# Generate Source Definitions

## Libraries

In [4]:
import os
import datetime
import traceback
import logging
import sqlite3
import sys

from logging.handlers import TimedRotatingFileHandler
from dotenv import load_dotenv
from sqlalchemy import event
from sqlalchemy import create_engine

import pandas as pd

## Environment Setting

In [5]:
load_dotenv()

use_sqlite = os.getenv('USE_SQLITE3')

fhandler = TimedRotatingFileHandler("logs/log_meta.log", when="midnight", interval=1)
fhandler.suffix = "%Y%m%d"
logging.basicConfig(
        level=logging.INFO,
        format="%(asctime)s - %(levelname)s - %(message)s",
        handlers=[fhandler, logging.StreamHandler(sys.stdout)],
    )
logger = logging.getLogger(__name__)

database_folder = "database"

files ={
  "source": {
    "database_name" : f"{database_folder}/source.db",
    "file_folder" : "../dbt_model/models/source",
    "file_name" : "schema.yml",
    "file_table_name_1": "      - name: {0}",
    "file_table_name_2": "        columns:",
    "file_table_columns": "         - name: {0}",
    "file_content" : """version: 2

sources:
  - name: source
    tables:
{0}"""  
  },
  "staging": {
    "database_name" : f"{database_folder}/staging.db",
    "file_folder" : "../dbt_model/models/staging",
    "file_name" : "schema?_staging.yml",
    "file_table_name_1": "  - name: {0}",
    "file_table_name_2": "    columns:",
    "file_table_columns": "     - name: {0}",
    "file_content" : """version: 2

models:
{0}"""  
  },
}


## Connecting to Database

In [6]:
target = 'staging'

my_conn = None
sql_tables = "select * from sqlite_schema"

if use_sqlite:
  my_conn = sqlite3.connect(files[target]["database_name"])
else:
  my_conn = create_engine(os.getenv("PG_DATA_CONN"))  
  sql_tables = f"select table_name as name from information_schema.tables WHERE table_schema = '{target}' and table_type = 'BASE TABLE'"
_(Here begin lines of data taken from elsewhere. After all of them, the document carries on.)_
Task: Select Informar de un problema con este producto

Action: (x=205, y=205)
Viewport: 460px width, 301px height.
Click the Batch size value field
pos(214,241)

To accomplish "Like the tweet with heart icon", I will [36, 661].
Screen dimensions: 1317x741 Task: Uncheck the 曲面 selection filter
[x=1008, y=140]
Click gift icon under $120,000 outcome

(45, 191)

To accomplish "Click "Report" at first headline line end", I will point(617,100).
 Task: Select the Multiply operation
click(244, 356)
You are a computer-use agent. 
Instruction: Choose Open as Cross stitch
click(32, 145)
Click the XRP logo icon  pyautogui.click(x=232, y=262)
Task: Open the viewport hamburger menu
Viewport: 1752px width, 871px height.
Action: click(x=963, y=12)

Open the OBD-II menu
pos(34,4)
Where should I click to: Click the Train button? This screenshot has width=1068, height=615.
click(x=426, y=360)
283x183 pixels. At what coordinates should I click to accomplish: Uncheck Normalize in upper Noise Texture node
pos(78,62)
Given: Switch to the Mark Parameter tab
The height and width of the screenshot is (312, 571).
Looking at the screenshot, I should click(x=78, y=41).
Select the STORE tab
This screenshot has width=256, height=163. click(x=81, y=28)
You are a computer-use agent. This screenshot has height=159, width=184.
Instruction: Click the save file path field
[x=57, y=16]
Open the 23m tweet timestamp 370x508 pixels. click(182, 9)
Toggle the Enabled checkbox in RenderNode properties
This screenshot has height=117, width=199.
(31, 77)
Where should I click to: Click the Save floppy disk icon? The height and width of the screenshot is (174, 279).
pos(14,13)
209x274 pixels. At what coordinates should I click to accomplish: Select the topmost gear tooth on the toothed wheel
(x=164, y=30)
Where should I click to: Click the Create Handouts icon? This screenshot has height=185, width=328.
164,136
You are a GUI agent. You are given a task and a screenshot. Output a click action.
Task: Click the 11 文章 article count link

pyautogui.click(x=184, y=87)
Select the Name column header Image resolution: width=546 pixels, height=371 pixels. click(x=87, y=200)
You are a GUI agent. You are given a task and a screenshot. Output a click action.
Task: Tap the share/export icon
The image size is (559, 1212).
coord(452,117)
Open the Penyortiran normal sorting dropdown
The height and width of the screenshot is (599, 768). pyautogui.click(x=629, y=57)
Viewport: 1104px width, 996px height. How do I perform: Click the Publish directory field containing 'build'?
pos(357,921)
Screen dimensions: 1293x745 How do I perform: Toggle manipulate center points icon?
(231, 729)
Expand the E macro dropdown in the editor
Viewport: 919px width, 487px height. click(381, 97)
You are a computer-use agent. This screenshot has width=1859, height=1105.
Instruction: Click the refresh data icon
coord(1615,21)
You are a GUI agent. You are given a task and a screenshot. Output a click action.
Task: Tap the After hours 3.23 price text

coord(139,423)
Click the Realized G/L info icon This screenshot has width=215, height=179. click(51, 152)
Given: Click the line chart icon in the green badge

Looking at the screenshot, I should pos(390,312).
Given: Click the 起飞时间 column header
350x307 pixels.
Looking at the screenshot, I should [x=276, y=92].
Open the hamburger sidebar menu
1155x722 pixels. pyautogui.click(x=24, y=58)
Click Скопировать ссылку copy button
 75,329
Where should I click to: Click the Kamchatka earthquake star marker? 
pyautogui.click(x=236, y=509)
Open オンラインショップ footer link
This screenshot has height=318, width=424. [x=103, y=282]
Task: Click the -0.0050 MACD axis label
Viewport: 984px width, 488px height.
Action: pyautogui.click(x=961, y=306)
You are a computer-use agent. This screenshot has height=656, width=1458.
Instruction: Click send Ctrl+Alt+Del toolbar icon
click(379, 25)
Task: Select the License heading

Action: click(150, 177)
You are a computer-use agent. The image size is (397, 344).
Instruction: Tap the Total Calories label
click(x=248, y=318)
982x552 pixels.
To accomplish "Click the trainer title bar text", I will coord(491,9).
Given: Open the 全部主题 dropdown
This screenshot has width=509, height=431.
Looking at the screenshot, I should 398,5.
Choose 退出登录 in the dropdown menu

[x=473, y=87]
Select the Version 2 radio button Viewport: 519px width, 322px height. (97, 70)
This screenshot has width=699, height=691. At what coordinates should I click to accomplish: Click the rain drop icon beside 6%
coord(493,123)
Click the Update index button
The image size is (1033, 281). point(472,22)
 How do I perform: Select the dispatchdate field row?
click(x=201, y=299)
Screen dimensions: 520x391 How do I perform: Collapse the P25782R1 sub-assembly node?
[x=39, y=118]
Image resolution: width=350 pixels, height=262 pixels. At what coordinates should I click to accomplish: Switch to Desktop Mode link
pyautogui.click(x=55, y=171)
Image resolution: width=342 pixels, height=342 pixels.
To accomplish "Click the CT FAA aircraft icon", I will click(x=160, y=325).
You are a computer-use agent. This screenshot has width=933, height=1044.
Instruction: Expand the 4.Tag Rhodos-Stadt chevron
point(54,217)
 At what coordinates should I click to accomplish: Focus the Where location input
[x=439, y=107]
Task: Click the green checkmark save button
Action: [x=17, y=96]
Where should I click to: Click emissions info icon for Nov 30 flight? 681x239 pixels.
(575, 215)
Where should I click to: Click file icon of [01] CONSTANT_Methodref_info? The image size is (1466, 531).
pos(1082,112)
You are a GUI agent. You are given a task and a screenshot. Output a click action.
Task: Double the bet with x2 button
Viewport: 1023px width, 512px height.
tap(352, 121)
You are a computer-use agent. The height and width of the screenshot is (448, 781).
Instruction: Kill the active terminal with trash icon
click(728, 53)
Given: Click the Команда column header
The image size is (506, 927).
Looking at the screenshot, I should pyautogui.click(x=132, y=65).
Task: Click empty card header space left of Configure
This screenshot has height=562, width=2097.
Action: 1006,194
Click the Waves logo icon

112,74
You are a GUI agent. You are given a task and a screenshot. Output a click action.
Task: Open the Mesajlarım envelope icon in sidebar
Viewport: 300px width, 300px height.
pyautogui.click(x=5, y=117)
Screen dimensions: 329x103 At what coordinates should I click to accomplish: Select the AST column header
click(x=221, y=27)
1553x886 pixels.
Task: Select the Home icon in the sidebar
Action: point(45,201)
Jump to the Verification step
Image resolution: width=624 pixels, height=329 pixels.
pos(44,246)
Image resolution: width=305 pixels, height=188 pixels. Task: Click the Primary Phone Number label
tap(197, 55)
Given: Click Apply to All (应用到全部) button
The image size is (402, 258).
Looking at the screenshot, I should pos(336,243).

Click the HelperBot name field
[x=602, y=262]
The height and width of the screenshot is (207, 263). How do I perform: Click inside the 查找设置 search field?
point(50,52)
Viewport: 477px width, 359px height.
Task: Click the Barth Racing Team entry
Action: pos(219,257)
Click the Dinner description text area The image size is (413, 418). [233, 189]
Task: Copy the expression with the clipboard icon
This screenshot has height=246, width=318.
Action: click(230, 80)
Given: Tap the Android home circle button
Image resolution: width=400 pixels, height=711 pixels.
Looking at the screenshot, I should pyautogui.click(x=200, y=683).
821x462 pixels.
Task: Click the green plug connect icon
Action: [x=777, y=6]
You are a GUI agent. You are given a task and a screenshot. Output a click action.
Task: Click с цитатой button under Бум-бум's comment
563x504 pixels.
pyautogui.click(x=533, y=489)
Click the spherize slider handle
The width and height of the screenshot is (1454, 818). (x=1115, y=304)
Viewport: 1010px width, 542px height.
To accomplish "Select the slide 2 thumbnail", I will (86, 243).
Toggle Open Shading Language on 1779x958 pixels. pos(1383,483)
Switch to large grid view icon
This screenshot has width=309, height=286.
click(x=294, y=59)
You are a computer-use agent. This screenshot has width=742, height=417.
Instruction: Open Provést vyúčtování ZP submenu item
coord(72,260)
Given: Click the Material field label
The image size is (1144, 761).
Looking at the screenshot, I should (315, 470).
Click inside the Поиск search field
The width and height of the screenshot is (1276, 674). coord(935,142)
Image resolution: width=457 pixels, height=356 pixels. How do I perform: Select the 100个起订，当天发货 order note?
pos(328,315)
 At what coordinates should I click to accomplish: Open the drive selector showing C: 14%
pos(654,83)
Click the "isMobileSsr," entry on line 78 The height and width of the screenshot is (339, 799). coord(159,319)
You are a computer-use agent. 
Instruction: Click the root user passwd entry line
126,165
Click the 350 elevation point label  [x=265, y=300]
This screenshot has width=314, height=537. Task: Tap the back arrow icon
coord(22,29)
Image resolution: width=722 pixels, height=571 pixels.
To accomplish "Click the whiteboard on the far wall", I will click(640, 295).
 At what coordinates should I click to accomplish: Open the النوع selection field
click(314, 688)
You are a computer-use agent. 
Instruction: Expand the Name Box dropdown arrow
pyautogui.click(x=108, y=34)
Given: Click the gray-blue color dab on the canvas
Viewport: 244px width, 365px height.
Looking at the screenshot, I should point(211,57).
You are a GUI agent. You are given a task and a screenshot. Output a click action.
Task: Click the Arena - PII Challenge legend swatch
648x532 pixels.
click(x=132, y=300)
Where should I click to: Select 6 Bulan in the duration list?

tables = pd.read_sql(sql_tables, my_conn)

list_tables = []

for item in range(tables['name'].size):
  list_tables.append(files[target]["file_table_name_1"].format(tables['name'][item].lower()))
  list_tables.append(files[target]["file_table_name_2"])

  sql_cols = f"PRAGMA table_info('{tables['name'][item]}')"
  if not use_sqlite:
    sql_cols = f"select column_name as name from information_schema.columns where table_name = '{tables['name'][item]}'"
  
  cols = pd.read_sql(sql_cols, my_conn)

  for col in range(0,cols['name'].size):

    name = cols['name'][col].encode('ascii', 'ignore').decode().lower()

    if name == "unnamed: 90":
      name = "unnamed"

    if name.startswith('202'):
      name = "extract date"

    list_tables.append(files[target]["file_table_columns"].format(name))

with open(os.path.join(files[target]["file_folder"], files[target]["file_name"]), "w", encoding='utf-8') as fw:
  fw.write(files[target]["file_content"].format('\n'.join(list_tables)))